# New Member - need advice



## tm523

Hello, new to this and asking for advice about my relationship.

My wife and I got married this past summer and have been together for almost 4 years. This is her 2nd marriage and my first. Her ex was the worst kind of person. She still has PTSD from his abuse. It has gotten much better but it is still there. While they were together, she co-signed on a loan. During her divorce she took that loan on, because he is a POS and wouldn't pay, so that she wouldn't be penalized as her name is in it and to make him go away. This is the last thing that ties her to him. She wants to get rid of it by paying it down as fast as possible. 

For the first time in our relationship, this has effected us. She wants to pay more so we have less spending money. We are looking to make a large purchase but now that has hindered us from doing so. Even smaller things like suggesting we go away for the weekend she got upset with me because I wasn't being sensitive to the fact that she is putting more money towards the loan. 

I told her that I don't want anything to do with that loan and don't have an opinion on how she wants to pay for it. That upset her. Her opinion is that when we married, it's now ours. She doesn't necessarily mean that my money goes towards that loan, she feels that I am not supporting her to pay more. I told her she can pay how she wants and that I don't have an opinion on it. But her take is that how much she pays effects extra money. 

Am I wrong for feeling the way that I do? Should I have the attitude that this should be my debt now too?

Please help!


----------



## arbitrator

tm523 said:


> Hello, new to this and asking for advice about my relationship.

Recorded information:

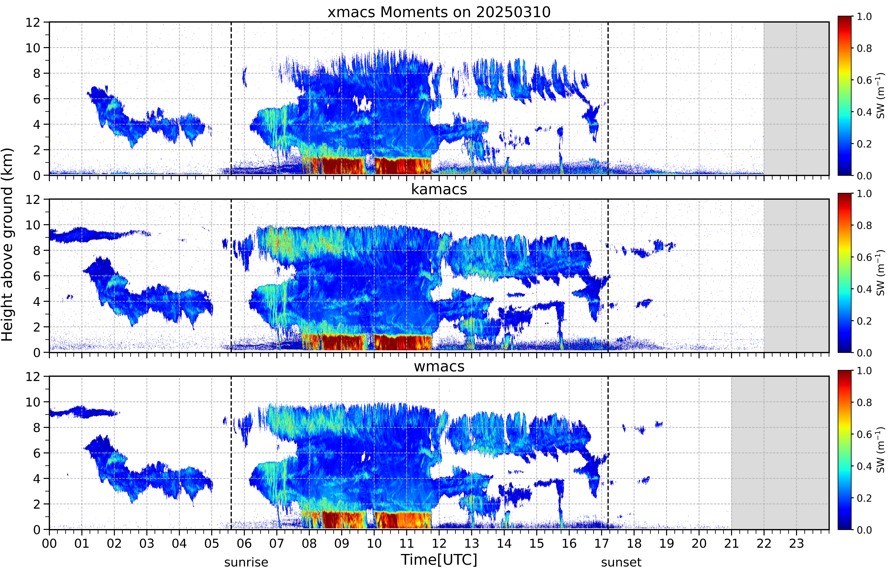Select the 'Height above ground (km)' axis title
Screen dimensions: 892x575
pos(7,245)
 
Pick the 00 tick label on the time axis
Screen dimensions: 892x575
pos(49,543)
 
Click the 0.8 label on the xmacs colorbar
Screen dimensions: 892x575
pos(864,48)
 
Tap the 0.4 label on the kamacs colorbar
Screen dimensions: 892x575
pos(864,289)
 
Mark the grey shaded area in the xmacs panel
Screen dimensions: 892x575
pos(796,99)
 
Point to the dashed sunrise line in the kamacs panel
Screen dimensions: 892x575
pos(231,276)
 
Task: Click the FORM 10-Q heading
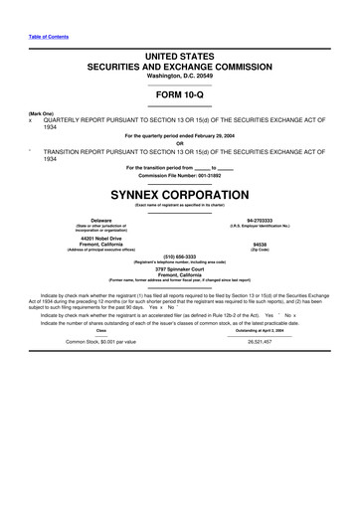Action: [x=179, y=94]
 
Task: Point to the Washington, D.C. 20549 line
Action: [x=179, y=75]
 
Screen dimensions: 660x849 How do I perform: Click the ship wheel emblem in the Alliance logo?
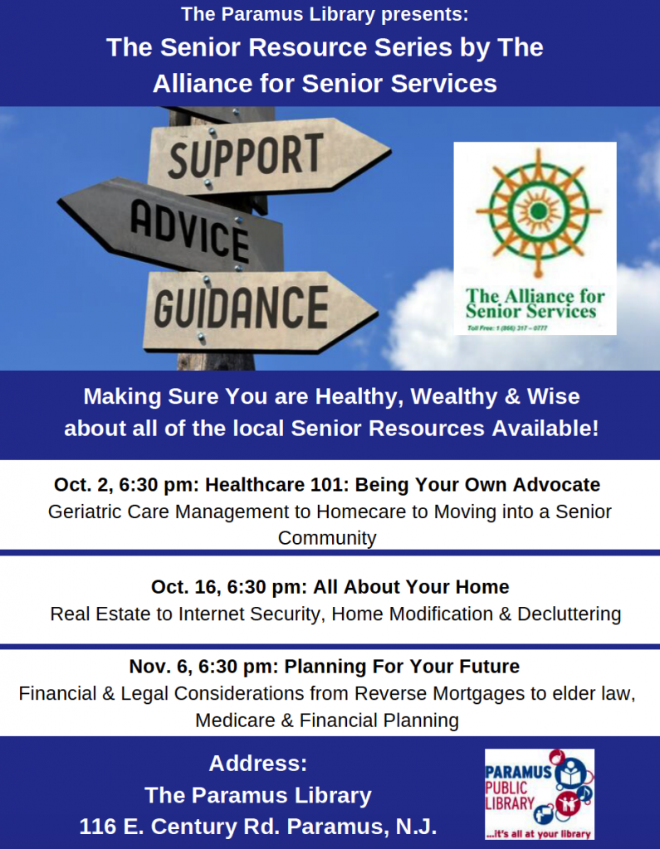(537, 211)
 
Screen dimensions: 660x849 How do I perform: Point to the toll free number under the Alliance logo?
(507, 328)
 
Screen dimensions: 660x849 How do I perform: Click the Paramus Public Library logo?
(539, 793)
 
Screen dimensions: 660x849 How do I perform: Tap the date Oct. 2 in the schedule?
(83, 484)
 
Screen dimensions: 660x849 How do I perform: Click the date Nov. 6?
(160, 667)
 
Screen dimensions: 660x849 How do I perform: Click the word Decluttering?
(569, 614)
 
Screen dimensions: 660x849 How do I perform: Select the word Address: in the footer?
(258, 764)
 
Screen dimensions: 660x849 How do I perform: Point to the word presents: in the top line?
(424, 15)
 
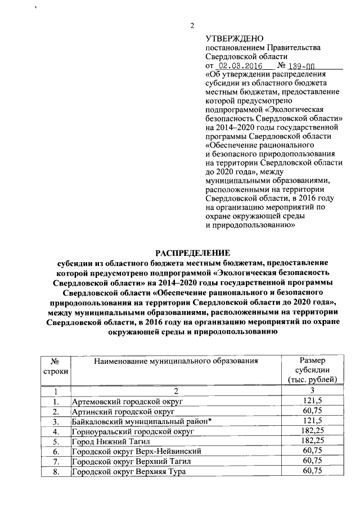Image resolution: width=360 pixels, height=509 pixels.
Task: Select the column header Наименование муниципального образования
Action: (176, 361)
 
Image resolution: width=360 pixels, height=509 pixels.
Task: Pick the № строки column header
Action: (56, 366)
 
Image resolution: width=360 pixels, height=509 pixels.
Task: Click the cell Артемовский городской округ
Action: (128, 401)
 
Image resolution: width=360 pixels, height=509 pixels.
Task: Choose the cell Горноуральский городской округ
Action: (132, 431)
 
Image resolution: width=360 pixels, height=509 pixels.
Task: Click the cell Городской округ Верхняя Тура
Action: (128, 471)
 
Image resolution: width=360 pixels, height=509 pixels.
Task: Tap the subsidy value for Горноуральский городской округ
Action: (312, 431)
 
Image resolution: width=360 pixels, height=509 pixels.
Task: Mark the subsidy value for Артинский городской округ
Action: (312, 411)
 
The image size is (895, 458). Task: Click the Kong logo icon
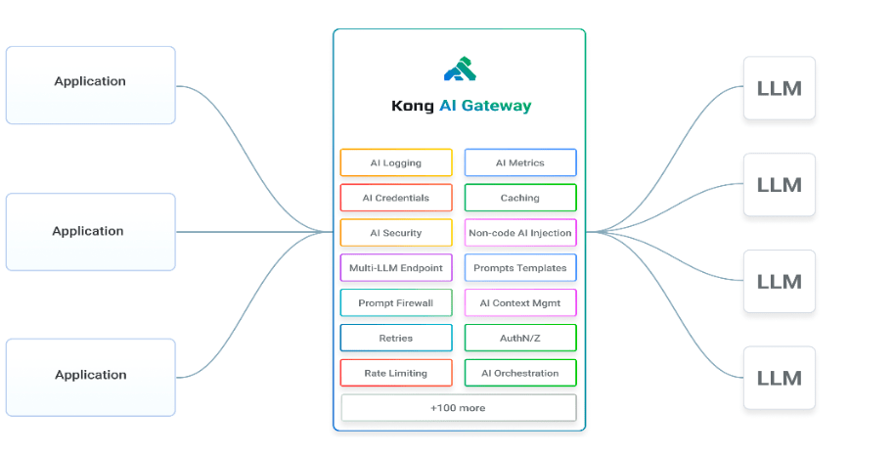(459, 69)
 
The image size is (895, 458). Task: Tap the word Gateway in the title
(499, 106)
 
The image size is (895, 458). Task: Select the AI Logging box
(396, 162)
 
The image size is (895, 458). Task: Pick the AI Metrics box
(520, 162)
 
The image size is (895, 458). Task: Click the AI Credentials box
(396, 198)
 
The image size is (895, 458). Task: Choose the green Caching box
(520, 198)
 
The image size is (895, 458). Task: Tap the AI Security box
(396, 233)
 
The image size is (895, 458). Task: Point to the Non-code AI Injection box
(520, 233)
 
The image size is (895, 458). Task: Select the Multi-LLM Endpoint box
(396, 268)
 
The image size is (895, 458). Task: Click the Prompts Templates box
(520, 268)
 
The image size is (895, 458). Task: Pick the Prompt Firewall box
(396, 303)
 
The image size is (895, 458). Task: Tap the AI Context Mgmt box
(520, 303)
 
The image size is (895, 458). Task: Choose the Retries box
(396, 338)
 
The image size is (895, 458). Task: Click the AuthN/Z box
(520, 338)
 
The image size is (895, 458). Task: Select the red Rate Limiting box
(396, 373)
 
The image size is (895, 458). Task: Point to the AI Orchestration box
(520, 373)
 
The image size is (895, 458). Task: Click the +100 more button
(458, 407)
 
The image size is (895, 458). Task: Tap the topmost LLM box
(779, 88)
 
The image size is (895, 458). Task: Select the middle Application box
(90, 232)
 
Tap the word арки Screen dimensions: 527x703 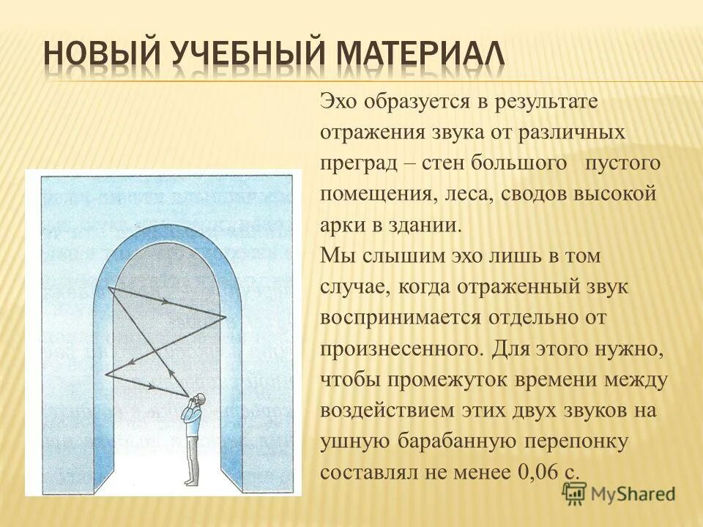tap(339, 225)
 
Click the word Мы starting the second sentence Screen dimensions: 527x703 tap(334, 256)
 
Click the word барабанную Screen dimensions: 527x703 tap(461, 441)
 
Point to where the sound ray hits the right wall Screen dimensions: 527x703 tap(226, 317)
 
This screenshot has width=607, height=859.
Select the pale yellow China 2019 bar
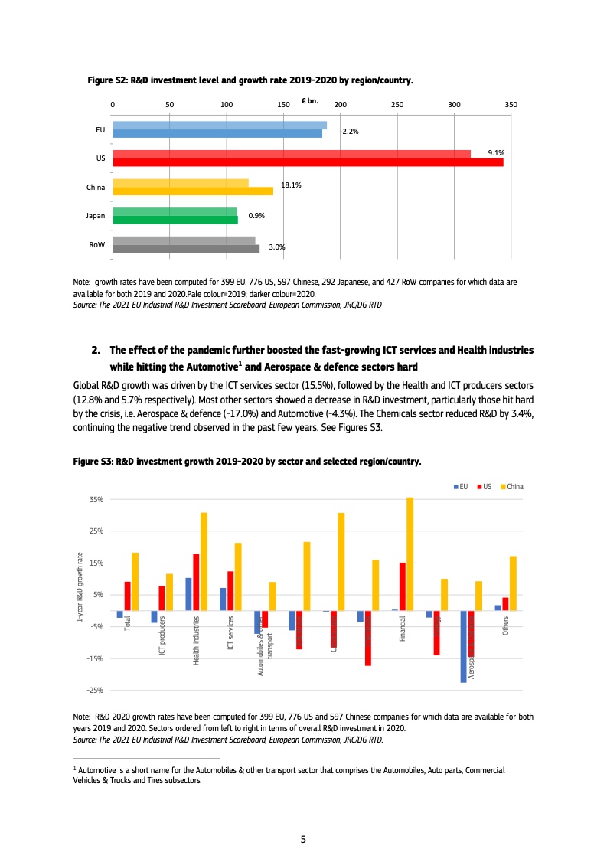180,182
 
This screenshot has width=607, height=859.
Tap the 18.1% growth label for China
291,185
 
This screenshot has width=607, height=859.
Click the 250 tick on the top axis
397,104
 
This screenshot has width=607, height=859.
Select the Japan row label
96,216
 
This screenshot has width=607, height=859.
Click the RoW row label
97,245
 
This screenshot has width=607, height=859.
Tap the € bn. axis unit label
310,101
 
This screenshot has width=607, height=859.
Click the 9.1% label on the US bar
496,153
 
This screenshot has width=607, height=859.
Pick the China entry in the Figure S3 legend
514,486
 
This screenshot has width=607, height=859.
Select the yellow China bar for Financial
410,554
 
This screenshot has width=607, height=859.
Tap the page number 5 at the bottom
303,840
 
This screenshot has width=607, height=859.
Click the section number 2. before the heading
96,350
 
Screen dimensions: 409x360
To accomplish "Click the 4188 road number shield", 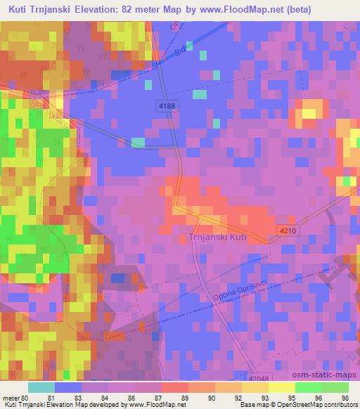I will coord(166,104).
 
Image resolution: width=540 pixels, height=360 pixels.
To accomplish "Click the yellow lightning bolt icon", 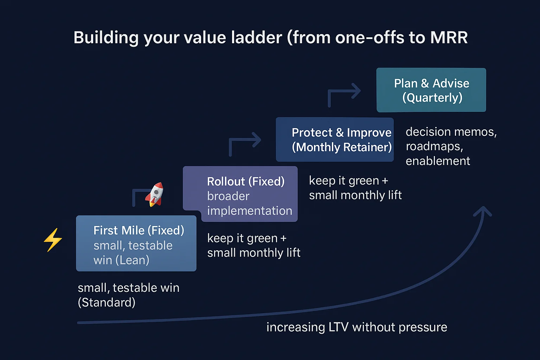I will click(x=53, y=240).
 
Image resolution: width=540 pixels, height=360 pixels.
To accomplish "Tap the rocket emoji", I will click(x=155, y=194).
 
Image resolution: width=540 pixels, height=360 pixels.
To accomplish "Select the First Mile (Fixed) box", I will click(x=136, y=243).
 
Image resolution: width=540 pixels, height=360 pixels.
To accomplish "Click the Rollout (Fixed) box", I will click(x=240, y=194).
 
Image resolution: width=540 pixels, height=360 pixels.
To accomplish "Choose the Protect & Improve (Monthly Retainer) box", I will click(x=334, y=140).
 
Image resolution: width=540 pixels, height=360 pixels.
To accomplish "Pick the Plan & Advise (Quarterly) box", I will click(x=431, y=90).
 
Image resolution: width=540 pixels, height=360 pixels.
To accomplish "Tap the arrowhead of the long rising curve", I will click(x=483, y=211).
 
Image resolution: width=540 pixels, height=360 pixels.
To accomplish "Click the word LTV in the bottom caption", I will click(x=338, y=327).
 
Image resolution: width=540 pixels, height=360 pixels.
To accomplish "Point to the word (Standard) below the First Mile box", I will click(x=107, y=302).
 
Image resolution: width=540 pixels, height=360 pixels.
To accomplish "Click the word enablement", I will click(x=438, y=161).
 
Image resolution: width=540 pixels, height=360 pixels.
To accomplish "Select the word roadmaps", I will click(x=434, y=146).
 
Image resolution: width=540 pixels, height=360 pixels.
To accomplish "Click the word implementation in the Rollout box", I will click(x=250, y=211).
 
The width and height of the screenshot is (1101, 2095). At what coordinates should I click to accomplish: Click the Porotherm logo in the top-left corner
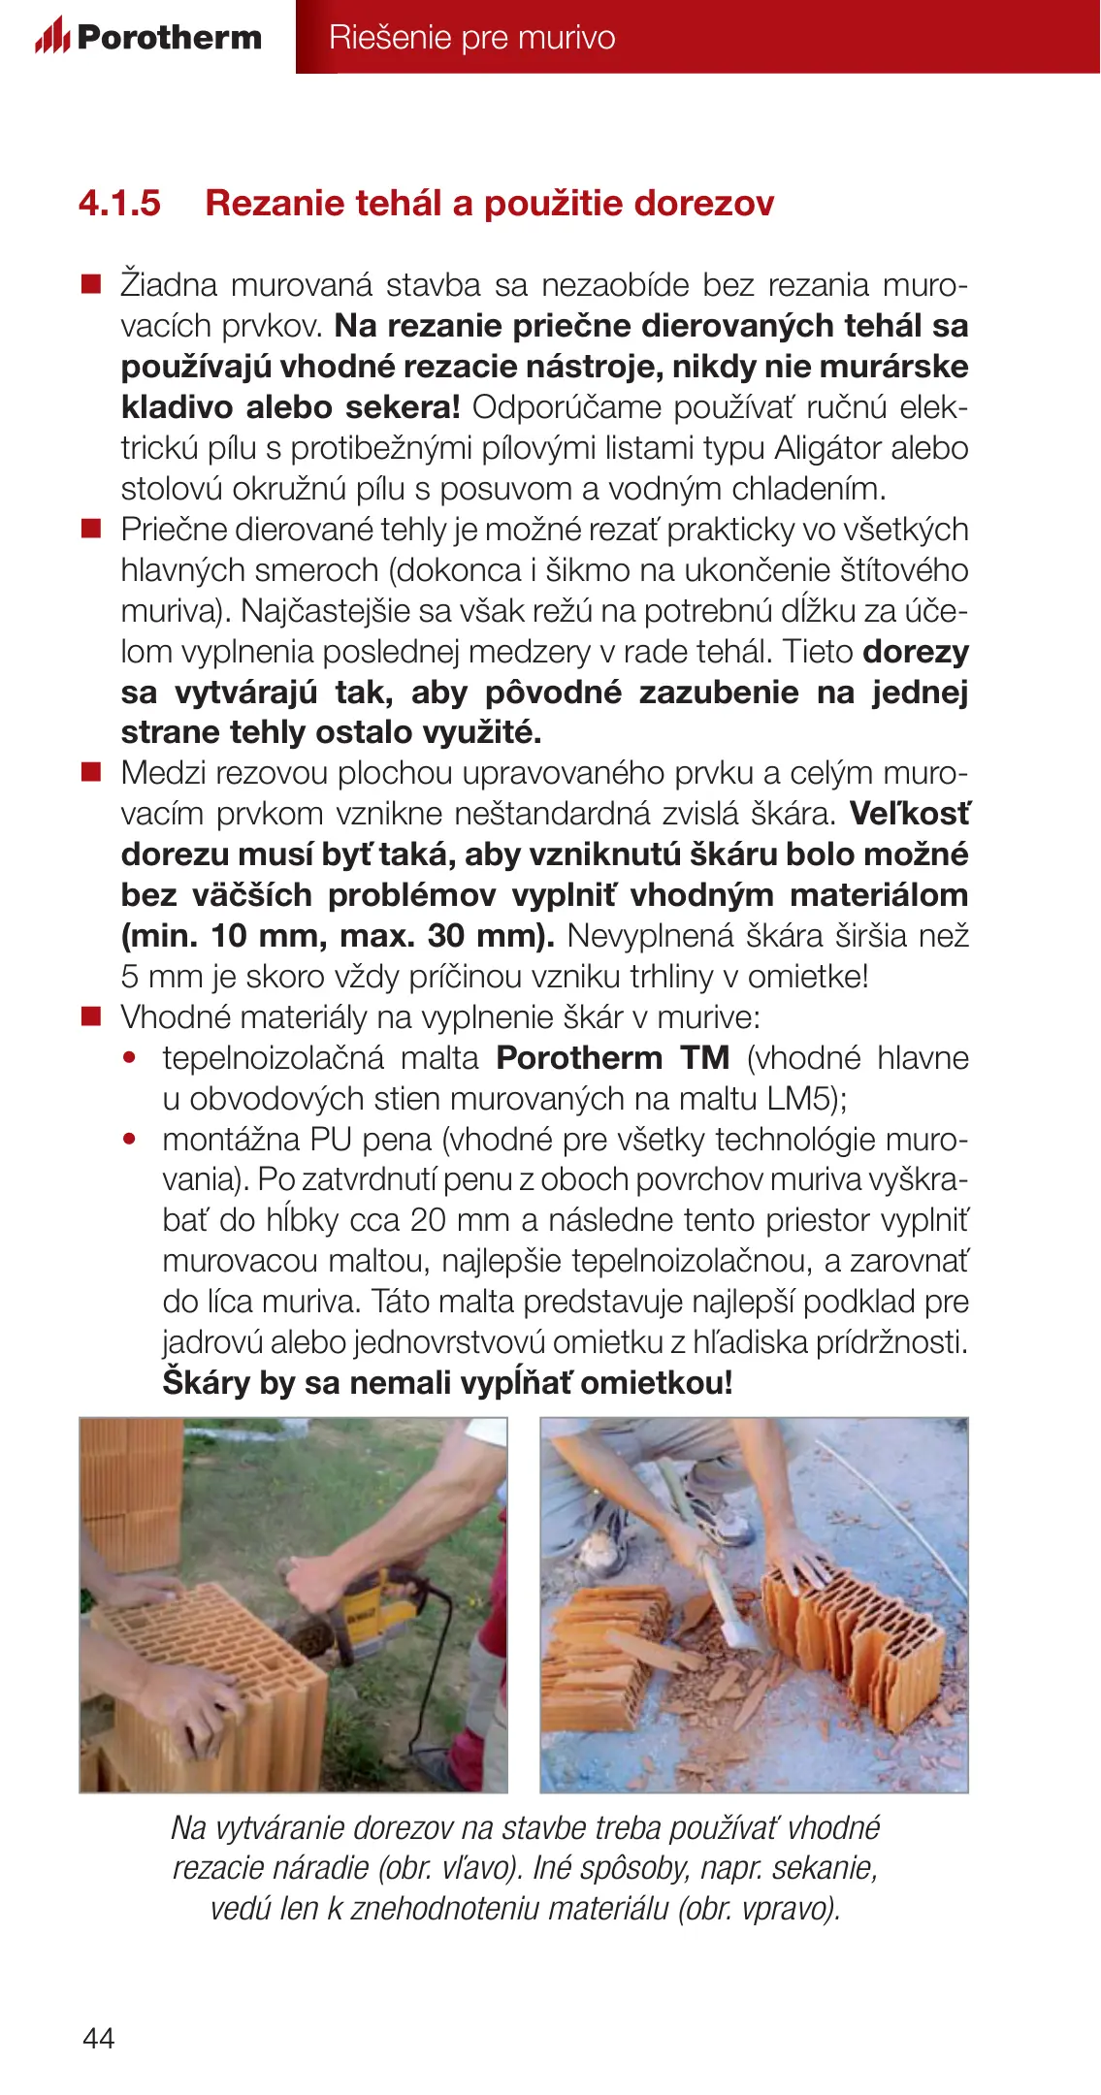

Required task 1: Sum up the forum thread about the co-signed loan in two sentences.
Required task 2: In the forum thread about the co-signed loan, duplicate word for word the passage starting with "For the first" and going on through "effects extra money.".
Required task 3: Finish out the next part of the forum thread about the co-signed loan, picking up after the last line shown.

Expected output 1: A poster who married this past summer explains that the poster's wife is paying down, as fast as possible, a loan she co-signed with her abusive ex-husband, the last thing tying her to him, and that this has left the couple with less spending money and led to conflict. The poster told her of wanting nothing to do with the loan and having no opinion on how she pays it, which upset her, and asks whether that stance is wrong and whether the debt should be treated as shared.

Expected output 2:
For the first time in our relationship, this has effected us. She wants to pay more so we have less spending money. We are looking to make a large purchase but now that has hindered us from doing so. Even smaller things like suggesting we go away for the weekend she got upset with me because I wasn't being sensitive to the fact that she is putting more money towards the loan. 

I told her that I don't want anything to do with that loan and don't have an opinion on how she wants to pay for it. That upset her. Her opinion is that when we married, it's now ours. She doesn't necessarily mean that my money goes towards that loan, she feels that I am not supporting her to pay more. I told her she can pay how she wants and that I don't have an opinion on it. But her take is that how much she pays effects extra money.

Expected output 3:
> 
> My wife and I got married this past summer and have been together for almost 4 years. This is her 2nd marriage and my first. Her ex was the worst kind of person. She still has PTSD from his abuse. It has gotten much better but it is still there. While they were together, she co-signed on a loan. During her divorce she took that loan on, because he is a POS and wouldn't pay, so that she wouldn't be penalized as her name is in it and to make him go away. This is the last thing that ties her to him. She wants to get rid of it by paying it down as fast as possible.
> 
> For the first time in our relationship, this has effected us. She wants to pay more so we have less spending money. We are looking to make a large purchase but now that has hindered us from doing so. Even smaller things like suggesting we go away for the weekend she got upset with me because I wasn't being sensitive to the fact that she is putting more money towards the loan.
> 
> I told her that I don't want anything to do with that loan and don't have an opinion on how she wants to pay for it. That upset her. Her opinion is that when we married, it's now ours. She doesn't necessarily mean that my money goes towards that loan, she feels that I am not supporting her to pay more. I told her she can pay how she wants and that I don't have an opinion on it. But her take is that how much she pays effects extra money.
> 
> Am I wrong for feeling the way that I do? Should I have the attitude that this should be my debt now too?
> 
> Please help!


*First Off, Welcome to the TAM Family! Happy to have you here!

Have the two of you ever consulted with a financial counselor about this? *


----------



## Yeswecan

Yes, you do assume your W debt directly or indirectly as a result of being married. What is the difference if your W is paying $1.00 or $2.00? Either way the pooled finances is getting a debt of this payment. For the greater good of your overall financial health(and relationship) her paying it down faster is logical. Also, this loan generated from her first abusive marriage is a monthly reminder of a time she was extremely unhappy. Let your W be finally rid of her first H for good.


----------



## Sfort

tm523 said:


> Am I wrong for feeling the way that I do? Should I have the attitude that this should be my debt now too?
> 
> Please help!


Yes, you're wrong. It's your debt, too. That's the purpose of a marriage. If you wanted a roommate with no legal or moral obligations, you should have shacked up with her. You should 100% support her in getting the debt paid off as soon as possible. It's an impediment to her happiness, and as her husband, you should be doing everything you can, including working a second or third job, to help her get rid of this millstone around her neck. Don't you want the ex-husband out of her life and mind?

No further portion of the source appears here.